On the heels of a campaign rally President Donald Trump held in Janesville over the weekend, Lieutenant Gov. Mandela Barnes joined an organization called Protect Our Care to call for the President to cancel all rallies going forward, accurately labeling them as “superspreader” events.
In a Monday morning online press conference, Barnes was joined by Dr. Howard Forman of Yale Medical School, Dr. Angela Rasmussen of Columbia University School of Public Health and Arizona State Rep. Athena Salman. Trump’s campaign was scheduled to hold two rallies in Arizona on Monday.
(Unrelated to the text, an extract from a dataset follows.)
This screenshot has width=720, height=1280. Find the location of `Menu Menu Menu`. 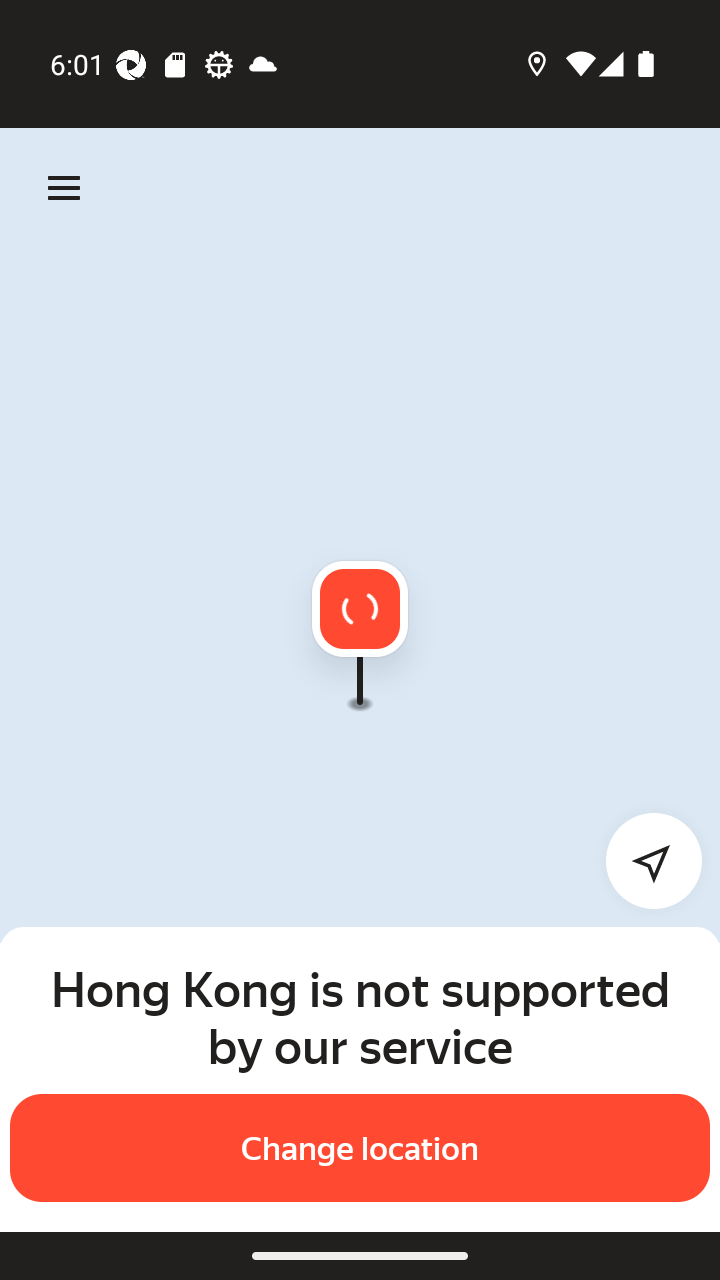

Menu Menu Menu is located at coordinates (64, 188).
Barnes pointed out that both Wisconsin and Arizona have seen their COVID-19 cases rise recently and that rallies where masking and social distancing are not enforced risked becoming superspreader events.
“Donald Trump is going to places where the spread is out of control already or heading in that direction and he’s making it worse,” Barnes said.
Barnes gave the example of the Sturgis Motorcycle Rally in early August, which public health officials say played a role in the outbreak of COVID-19 cases in the Upper Midwest.
Barnes said it would be one thing if these events only affected attendees but, “The impact of these events rips through communities and have a deadly impact on individuals who have no connection to the event at all.”
Some individual cases of COVID-19 have been tied to Trump rallies but it is difficult to calculate exactly how many people have contracted the virus from these events and how they’ve contributed to larger outbreaks. Forman said this is in part because, “these are the people who are least likely to engage in the public health system to prevent the spread,” because many believe Trump’s messaging that has downplayed the risk of the virus.
“Consciously or unconsciously they are attending (the rallies) to prove the President is right,” Forman said.
Trump had held recent airport rallies in Mosinee and Oshkosh prior to last weekend’s Janesville appearance. COVID-19 numbers in Marathon and Winnebago counties shot significantly higher, coinciding with increases statewide people reduce or curtail using proper safeguards.
Forman said the rallies also present a secondary risk in that they are modeling risky behaviors.
“In this situation the President has a responsibility and an ability to lead by example and he is choosing not to,” Forman said. “There are literally tens of thousands of people who lost their lives for no other reason than they were modeling bad behavior.”
When asked how they would respond to claims that their call to cancel rallies is political and not in the interest of public health, Barnes pointed to Ohio’s Republican Gov. Mike DeWine who continues to advocate for Ohioans to wear masks and take other precautions.
Forman lamented that COVID-19 mitigation measures were politicized in the first place.
“These are nonpartisan and nonpolitical messages,” Forman said. “It is a disaster for our nation that it has become political but it is not political. It is fact-based. It is science.”